The Teamsters announced that “local unions representing UPS Teamsters will begin conducting in-person voting this week for strike authorization.

Voting YES will enable the Teamsters National Negotiating Committee to call a nationwide strike at UPS should the company fail to reach agreement on a strong new contract for more than 340,000 UPS Teamsters.

Strike authorization votes will be recorded in-person at local union halls and at the gates of UPS facilities. Results will be announced Friday, June 16.

‘The time has come to use our strongest leverage and officially remind UPS that hundreds of thousands of Teamsters are ready to withhold our labor to ensure UPS acts accordingly,’ said Teamsters General President Sean M. O’Brien. ‘The National Committee strongly urges all UPS Teamsters to vote YES to authorize a strike. This is how we win.’

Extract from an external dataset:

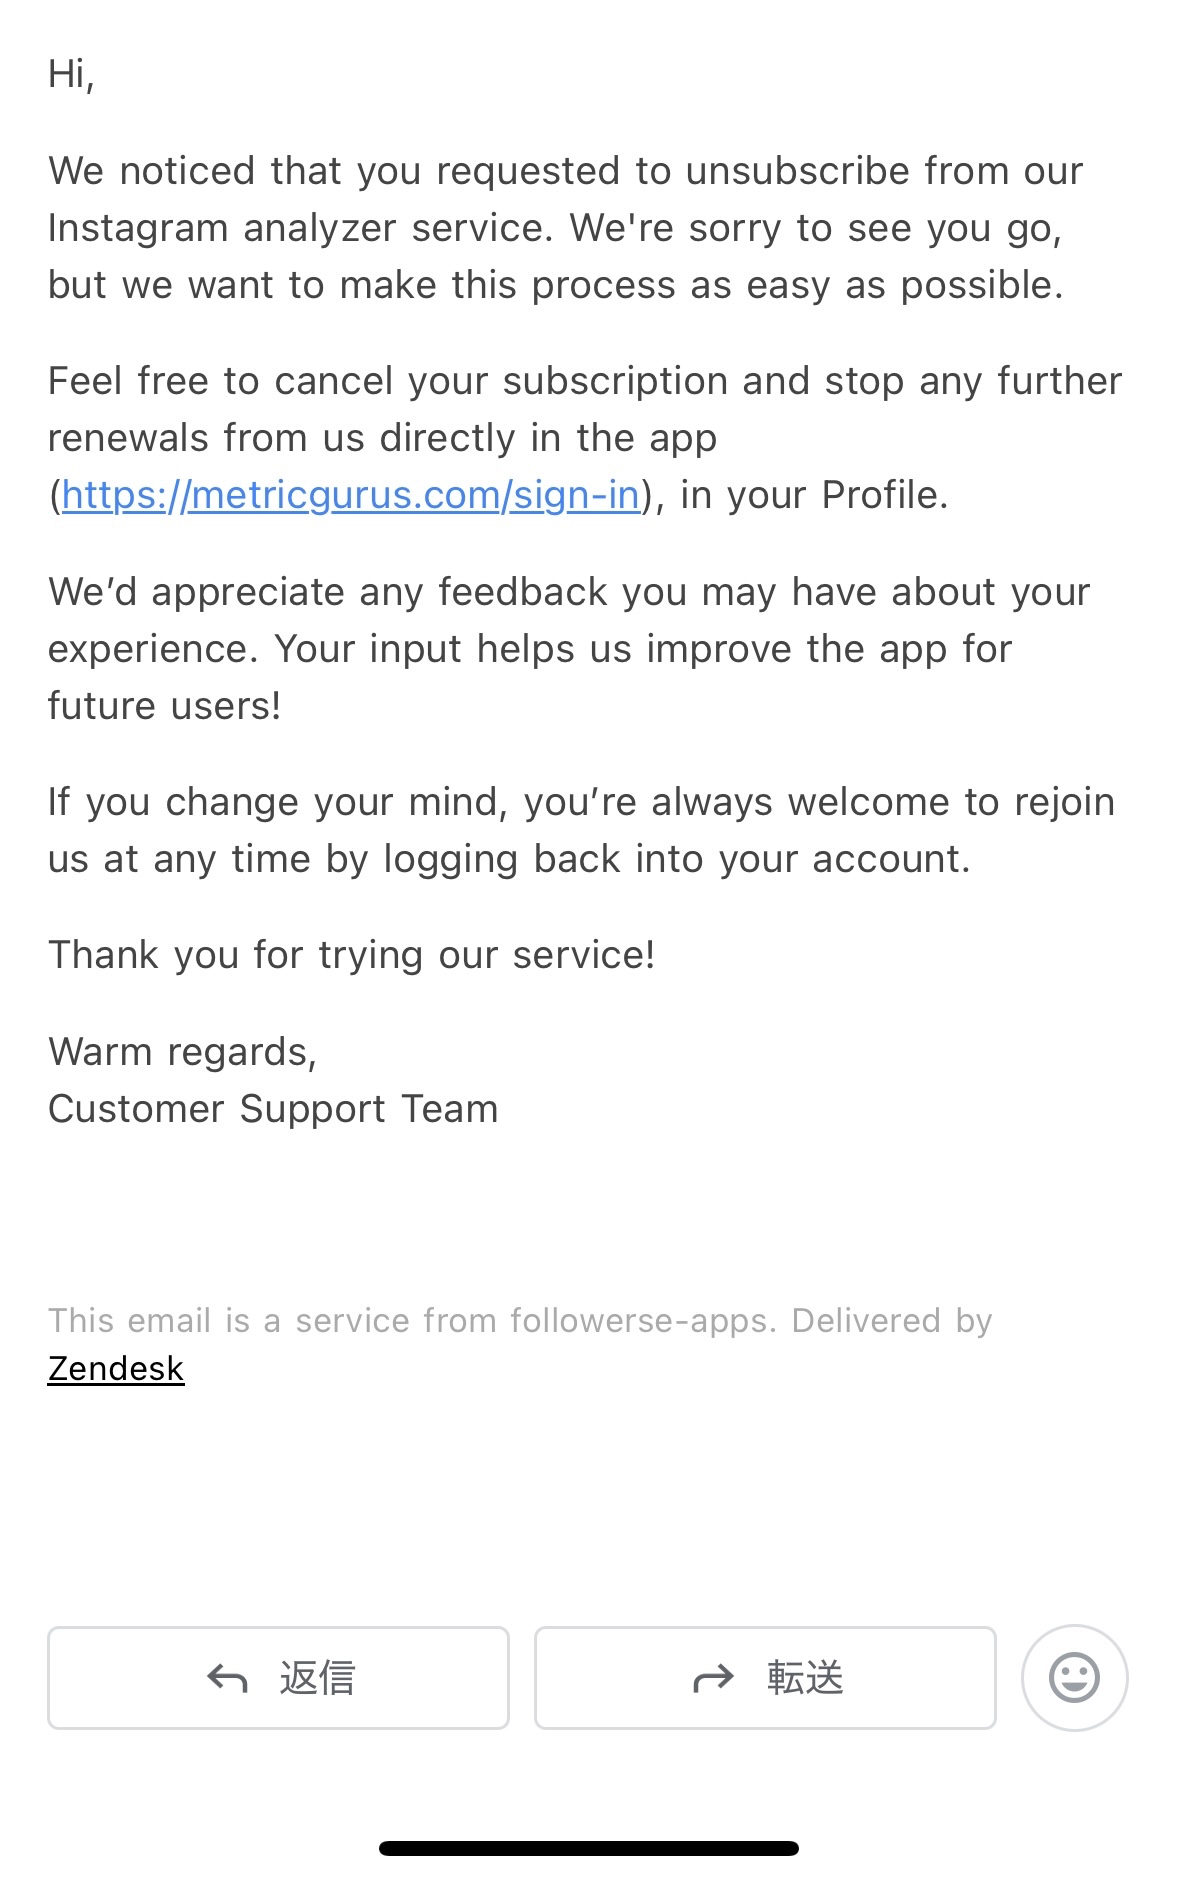Tap the "Hi," greeting line
Screen dimensions: 1178x1880
[71, 74]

‘All Teamsters at UPS must be ready to show these corporate executives how serious we are about our new contract. We’ve been organizing, training, and rallying in the lots. Now it’s time to vote,’ said Teamsters General Secretary-Treasurer Fred Zuckerman. ‘UPS is going to give us what we’ve earned. But we have to fight like hell for it. We must be prepared to hit the streets August 1 if UPS screws this up.'”

A strike at UPS, especially as the price of oil rises, could be a terrible one-two punch against an economy that is teetering on recession after battling Biden’s inflation for two years. 

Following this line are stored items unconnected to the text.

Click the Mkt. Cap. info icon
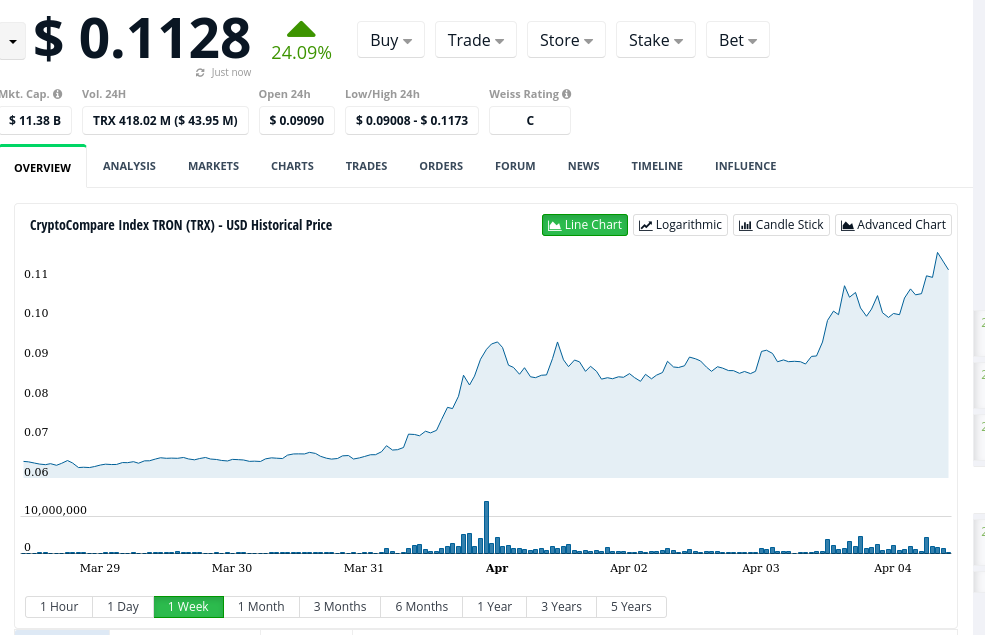[58, 94]
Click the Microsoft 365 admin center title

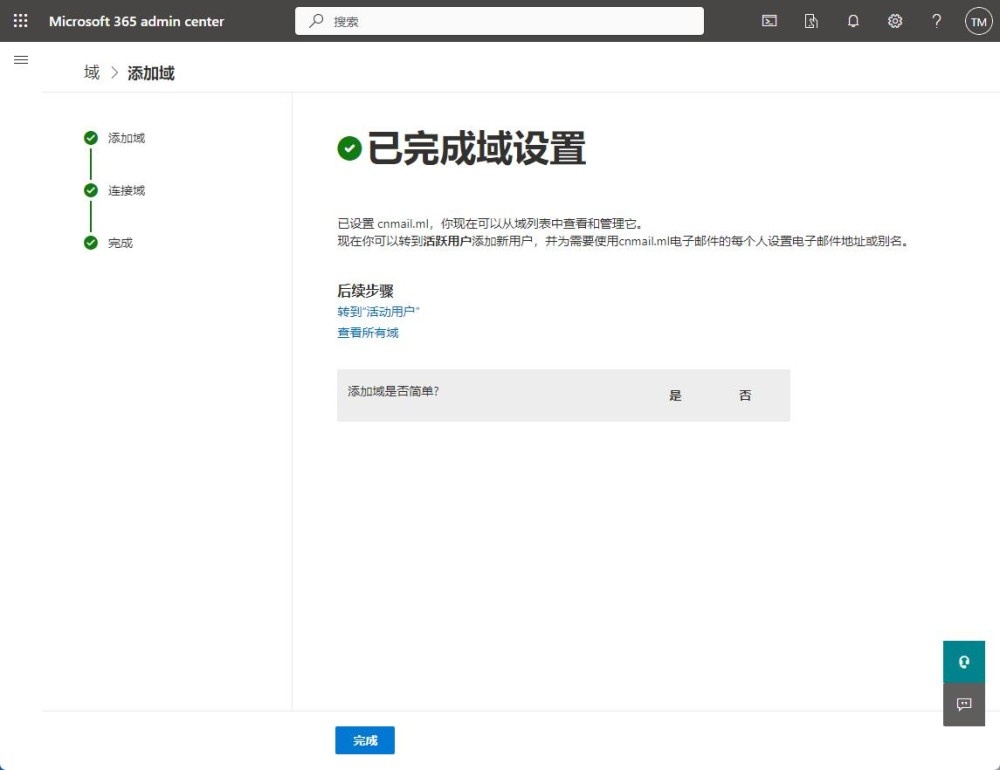[x=137, y=21]
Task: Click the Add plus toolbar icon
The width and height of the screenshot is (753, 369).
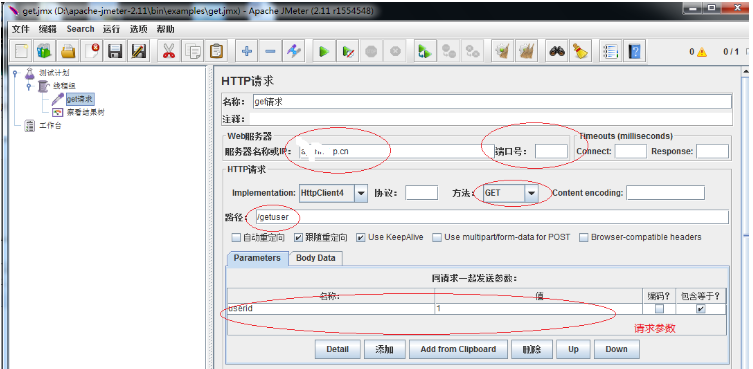Action: click(247, 51)
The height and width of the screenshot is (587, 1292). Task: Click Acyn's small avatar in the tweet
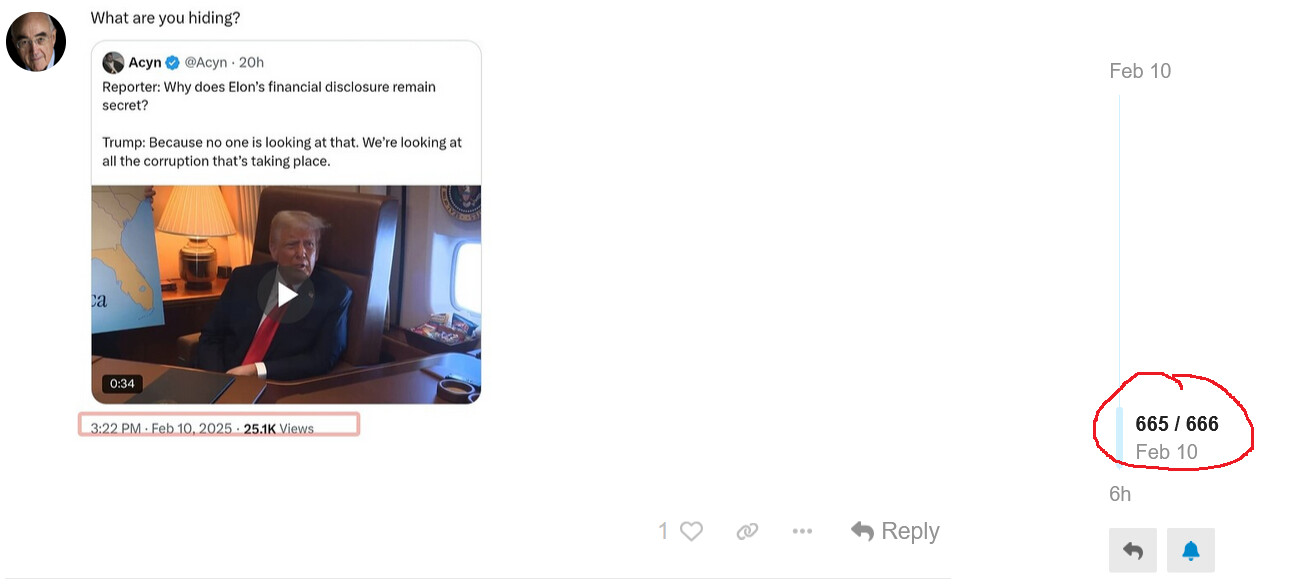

The AP writes, “UPS delivers millions more packages every day than it did just five years ago and its 350,000 unionized workers, represented by the Teamsters, still seethe about a contract they feel was forced on them in 2018.

In an environment of energized labor movements and lingering resentment among UPS workers, the Teamsters are expected to dig in, with the potential to cow a major logistical force in the U.S.

The 24 million packages UPS ships on an average day amounts to about a quarter of all U.S. parcel volume, according to the global shipping and logistics firm Pitney Bowes, or as UPS puts it, the equivalent of about 6% of nation’s gross domestic product.

Higher prices and long wait times are all but certain if there is an impasse.

‘Something’s got to give,” said Thomas Goldsby, logistics chairman in the Supply Chain Management Department at the University of Tennessee. “The python can’t swallow the alligator, and that’s going to be felt by all of us.’

The last time unions threatened American supply chains due to a strike by rail workers, President Joe Biden forced a deal through Congress. Some have argued that the Biden deal led to the rail disaster in East Palestine, Ohio.

Will the White House act against the Teamsters? The UPS contract with the Teamsters expires on July 31.